As anyone who has spent more than thirty seconds around Matthew knows, he likes television. He religiously carries around his TV Guide reading and searching it until it is thread bare. In Matthew’s mind, any TV is better than no TV.
Being mom and head authority over the remote I am allowed, though grudgingly, to limit television time and to help choose what ‘we’ watch. Our family has some rules that may be unique to us and we limit viewing to family friendly shows. Sometimes it’s a challenge to find appropriate television that is not a cartoon (yes, low on my list is Sponge Bob.)
This week we were waiting at the doctor’s office and Matthew found a magazine with the new fall lineup. We don’t want to miss out on a possible good show so he and I spent an hour carefully looking through each day’s schedule. We found one new pilot that he thought might be good—something Shield; it’s about some superhero Avenger-type guys.
One show out of an entire seven days. And for what it’s worth, he watched about twenty minutes of before handing me the remote to return to an old standby, NCIS.
But never fear, we are not without television shows to watch; including many we haven’t seen before.
That’s because we discovered some good family shows down on the religious channels. We are watching old Westerns including the High Chaparral and Dr. Quinn, Medicine Woman along with some really old black and white shows like Roy Rogers. (Feminists should love the independent minded Dale Evans who has become my hero.) These shows are found on the INSP channel which, to my surprise, advertises they have been offering this kind of programming for ten years. Down on the BYU channel we have found Doc (Matthew loves Billy Ray Cyrus) and Sue Thomas, FBEye. I also discovered they have some great live action history shows that, were we still homeschooling, we would certainly schedule time for. Now that we actually watch these channels schedule we have found that many offer great family movies, including some of the old Disney specials.

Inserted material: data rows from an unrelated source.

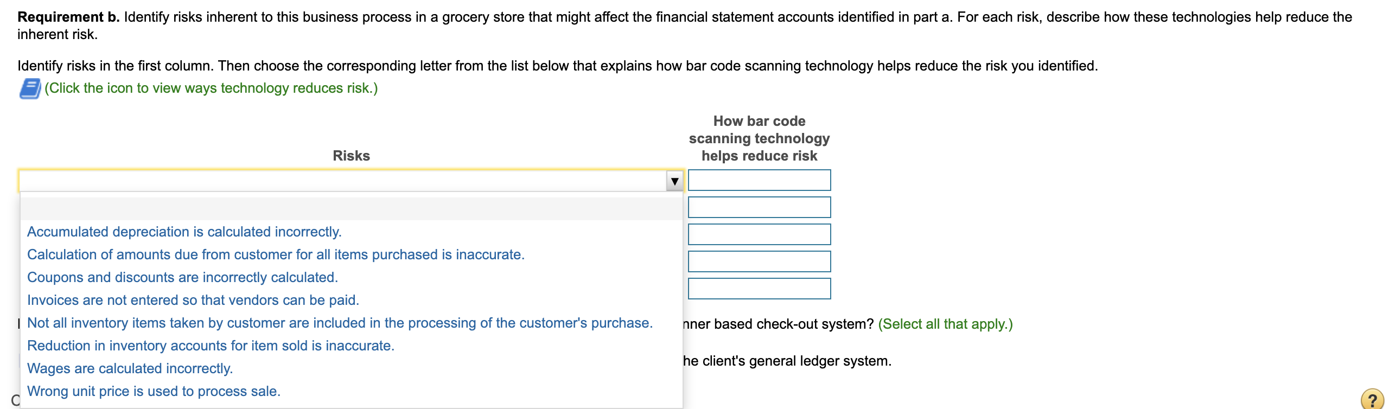
Task: Choose 'Wages are calculated incorrectly' from the list
Action: pyautogui.click(x=130, y=368)
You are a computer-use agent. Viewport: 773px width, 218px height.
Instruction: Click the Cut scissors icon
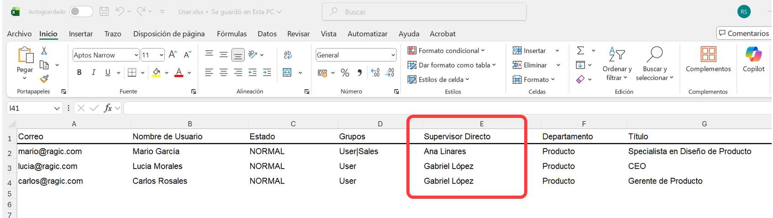[x=44, y=51]
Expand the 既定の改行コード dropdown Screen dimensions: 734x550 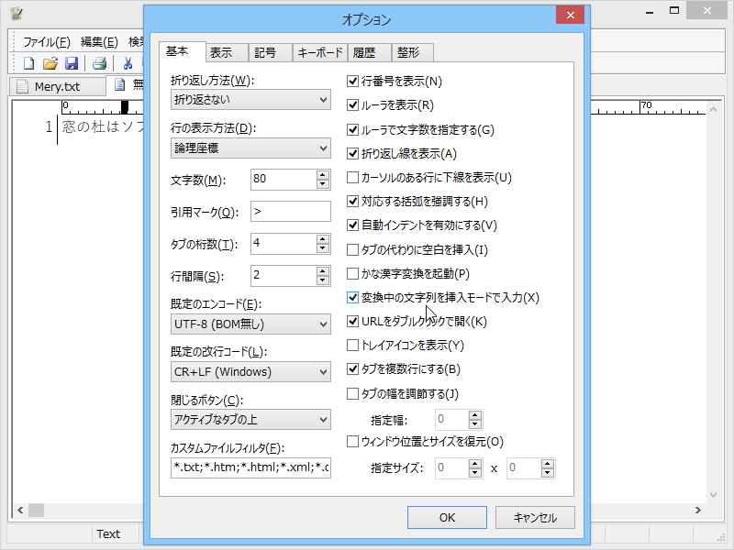pyautogui.click(x=322, y=371)
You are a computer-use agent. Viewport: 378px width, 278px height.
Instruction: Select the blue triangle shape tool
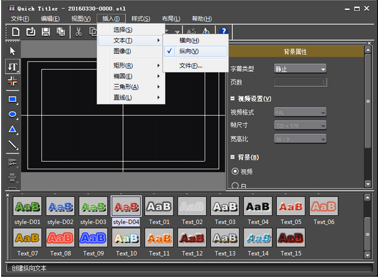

One thing I personally find positive is that when we are watching these channels I don’t have to worry about being offended, or having my folks who might have joined us, be offended by the commercials.
Bob mentioned that we were watching some of these channels to some of the guys at work and one friend shuddered telling him that only old people watch these shows. I beg to differ. Just because a program isn’t new doesn’t mean younger people won’t find it entertaining. I know for sure if Rebecca had any free time she would be scheduling the series Christy which will be starting next month. And you certainly don’t have to be old to enjoy the BYU new series Granite Flats, a compelling mystery adventure.

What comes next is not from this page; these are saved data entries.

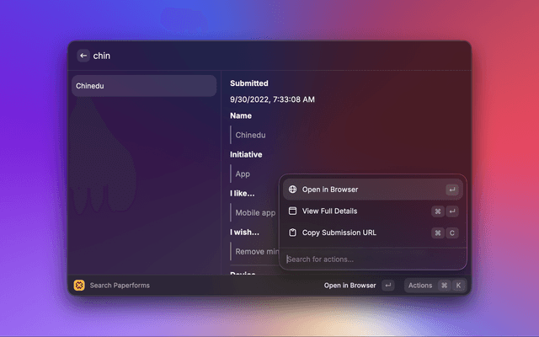Click the search bar containing 'chin'
539x337 pixels.
pyautogui.click(x=270, y=56)
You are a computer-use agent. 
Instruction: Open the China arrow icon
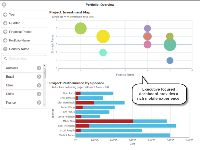pos(39,94)
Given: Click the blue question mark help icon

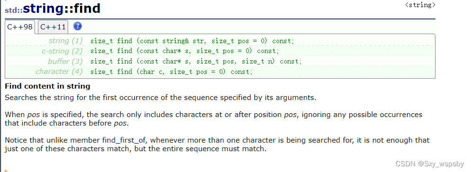Looking at the screenshot, I should (78, 26).
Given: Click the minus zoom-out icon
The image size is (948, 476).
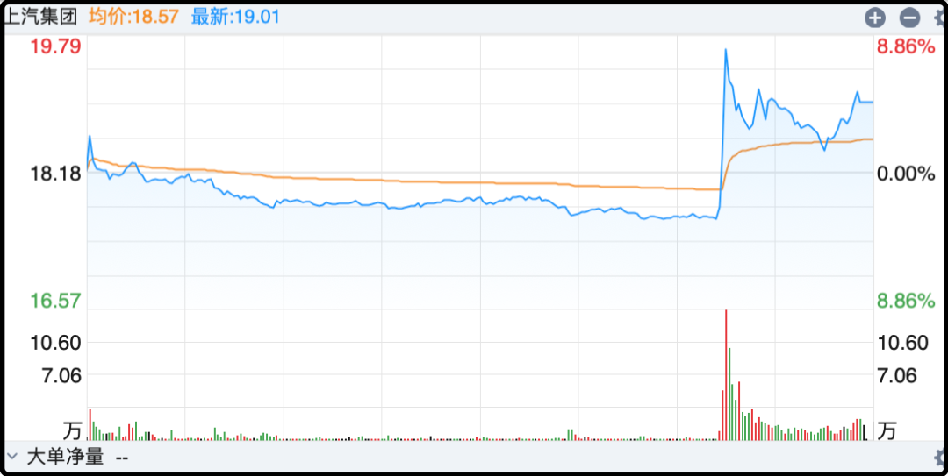Looking at the screenshot, I should 909,17.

Folks looking for family friendly television, who aren’t so keen on the questionable humor and often degrading conversation found in many of today’s sitcoms may find some of these older shows to be uplifting.

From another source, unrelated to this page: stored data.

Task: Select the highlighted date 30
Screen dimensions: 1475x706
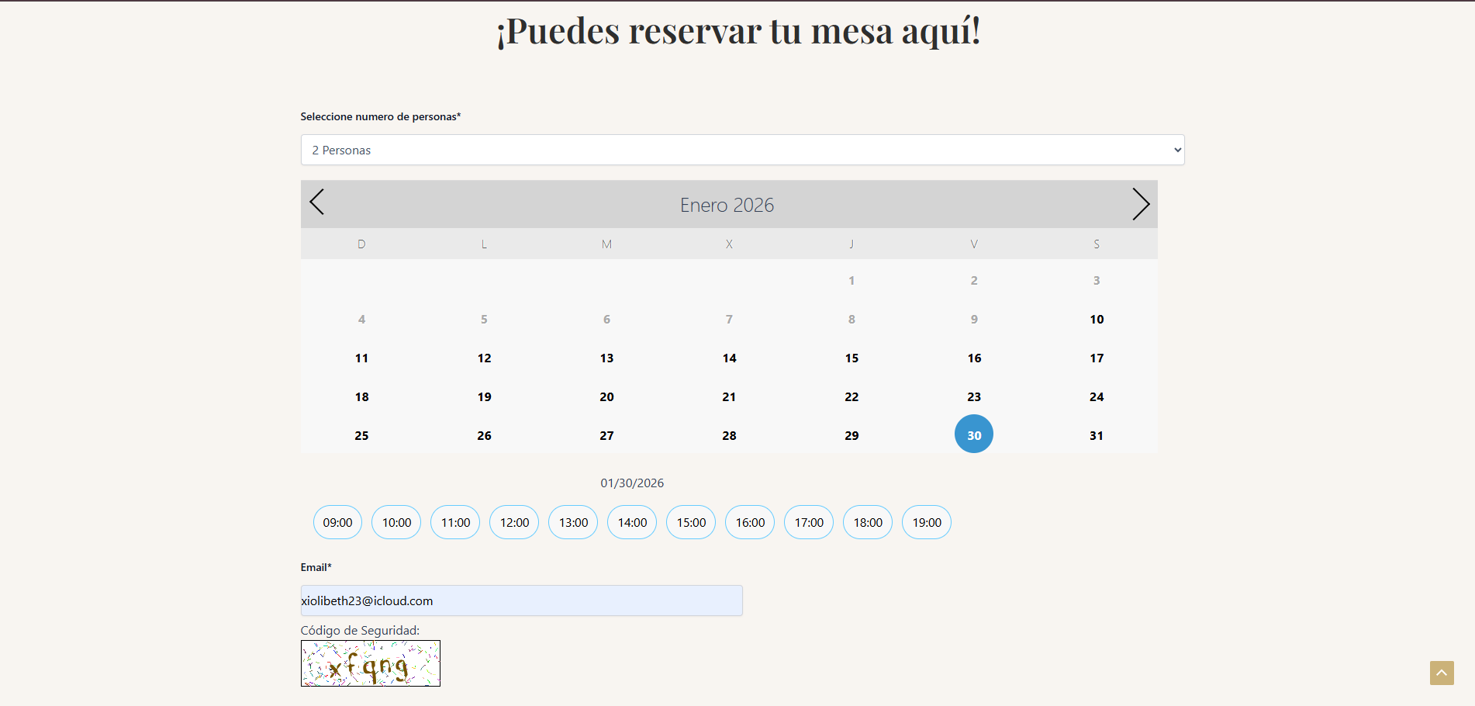Action: click(x=974, y=434)
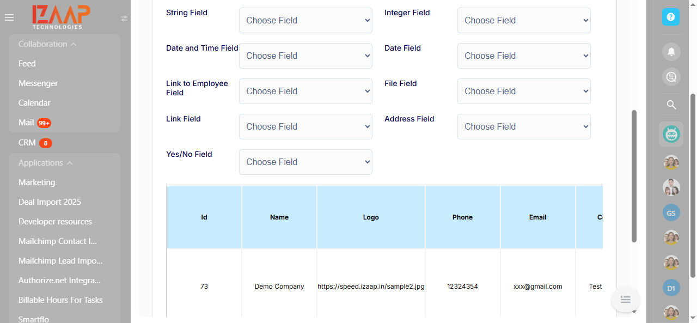Select the Address Field dropdown
Image resolution: width=697 pixels, height=323 pixels.
point(524,127)
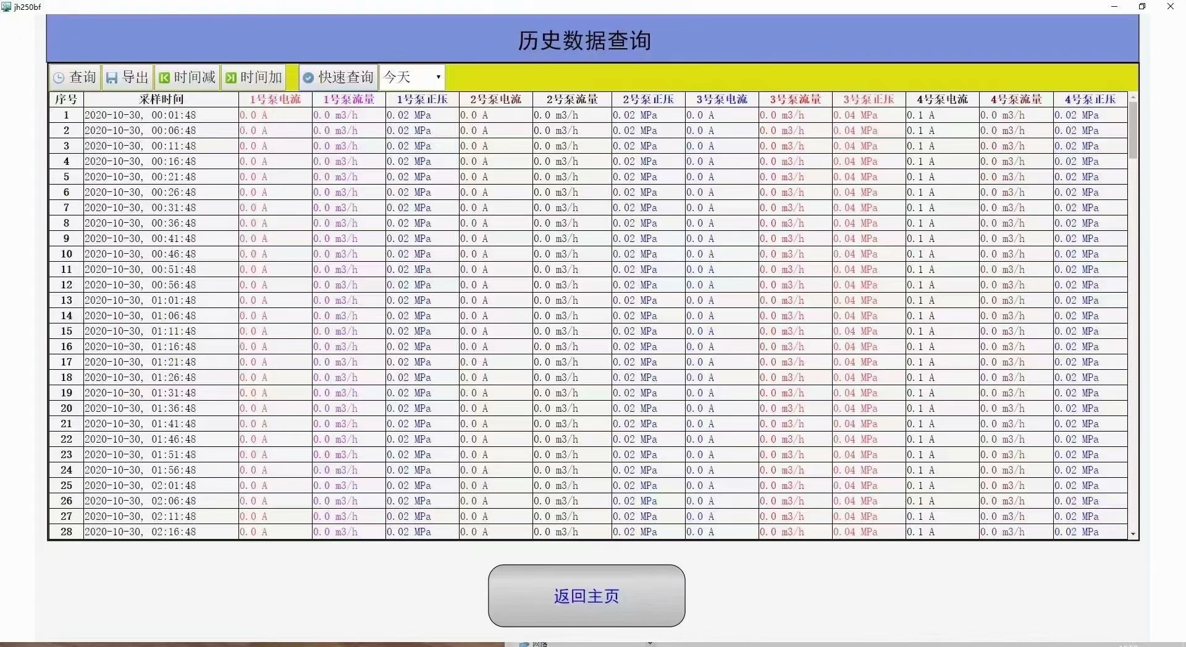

The shows we have been watching do not promote any specific religion but we’ve noticed most do portray a more civilized society. In the age of Honey BooBoo, it’s a refreshing change.
PS Some may wish to tell me that NCIS is a particularly violent show and I agree it’s not appropriate for young children, maybe even older children. But, as the Grail Knight said to Indiana Jones, “You must choose. Choose wisely.” Four-year-olds may impacted differently than teens. Be a parent and make good choices.
PPS… Matthew and I are on the road this week. It’s a super mission. We’ll tell you about it very soon!